Their feet danced a new rhythm as they marched for equity and equality. They chanted a new song for rights to employment, education, social justice and housing. They worked for less wages, some not being paid at all. They fought for opportunities for women, and the future of their children, marching to maintain the legacies, to save our lands from environmental ecological abuse and they stood alongside a great deal of non-Aboriginal people who helped form a banner of resistance.
New laws were established but the cultural LORE/laws have remained intact and young children continue to learn these through new stories and connecting to Country. Maintaining these continual pathways for our younger generation has been arduous, our people remained stoic. Storytelling, cultural activities, and language use has ensured transgenerational knowledges have continued - thus maintaining and strengthening our ecological knowledges. This continuation supports the growth of our young people's connection to Country and reconnection to their own identity.

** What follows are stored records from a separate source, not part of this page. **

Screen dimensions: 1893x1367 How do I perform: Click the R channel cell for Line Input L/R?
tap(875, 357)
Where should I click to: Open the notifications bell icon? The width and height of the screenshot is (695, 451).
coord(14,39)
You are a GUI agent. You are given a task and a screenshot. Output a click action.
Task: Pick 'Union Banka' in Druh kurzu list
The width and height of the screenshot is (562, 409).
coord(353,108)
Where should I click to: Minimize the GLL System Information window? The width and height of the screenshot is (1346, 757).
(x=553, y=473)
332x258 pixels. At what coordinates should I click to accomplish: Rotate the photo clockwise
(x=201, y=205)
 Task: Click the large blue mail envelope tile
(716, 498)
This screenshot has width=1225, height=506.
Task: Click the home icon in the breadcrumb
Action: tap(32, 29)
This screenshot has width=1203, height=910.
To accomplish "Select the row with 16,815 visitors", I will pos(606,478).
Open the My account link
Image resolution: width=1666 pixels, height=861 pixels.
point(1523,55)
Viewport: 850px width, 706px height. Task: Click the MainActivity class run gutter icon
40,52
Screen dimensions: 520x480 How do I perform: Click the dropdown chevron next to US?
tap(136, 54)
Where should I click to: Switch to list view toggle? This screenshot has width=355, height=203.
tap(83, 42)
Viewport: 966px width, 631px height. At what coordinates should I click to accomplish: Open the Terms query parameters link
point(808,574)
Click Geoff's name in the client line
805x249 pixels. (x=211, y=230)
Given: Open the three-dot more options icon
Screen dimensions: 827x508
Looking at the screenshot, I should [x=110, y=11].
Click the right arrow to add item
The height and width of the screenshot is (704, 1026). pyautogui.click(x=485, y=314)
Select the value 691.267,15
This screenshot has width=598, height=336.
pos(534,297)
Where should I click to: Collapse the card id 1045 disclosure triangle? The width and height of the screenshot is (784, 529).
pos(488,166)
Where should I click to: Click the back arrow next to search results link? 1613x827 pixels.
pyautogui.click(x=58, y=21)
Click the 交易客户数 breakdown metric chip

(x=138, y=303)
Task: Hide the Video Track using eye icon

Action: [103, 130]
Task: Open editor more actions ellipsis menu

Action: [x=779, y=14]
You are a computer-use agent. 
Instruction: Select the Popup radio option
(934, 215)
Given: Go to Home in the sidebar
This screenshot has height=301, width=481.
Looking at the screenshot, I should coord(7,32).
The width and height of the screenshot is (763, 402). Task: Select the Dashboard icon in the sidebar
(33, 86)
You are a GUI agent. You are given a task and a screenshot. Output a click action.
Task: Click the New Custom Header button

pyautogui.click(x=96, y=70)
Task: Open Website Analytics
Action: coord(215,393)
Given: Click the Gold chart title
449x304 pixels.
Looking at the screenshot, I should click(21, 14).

However, there is one change that continues to expunge the forward momentum of the Australian story, the acknowledgement within the Constitution. The Constitution fails to acknowledge the Ancestors of Aboriginal and Torres Strait Islander people. In this article I have shared a joint history that was a part of my lifetime. It is not my role to tell you how to vote, only to draw your attention to the connection of our Ancestors, yours and mine and for you to examine whether you would like to be a part of a new chapter in Australia's history. A new chapter in the Constitution, one that acknowledges Aboriginal and Torres Strait Islander People as the first people of Australia.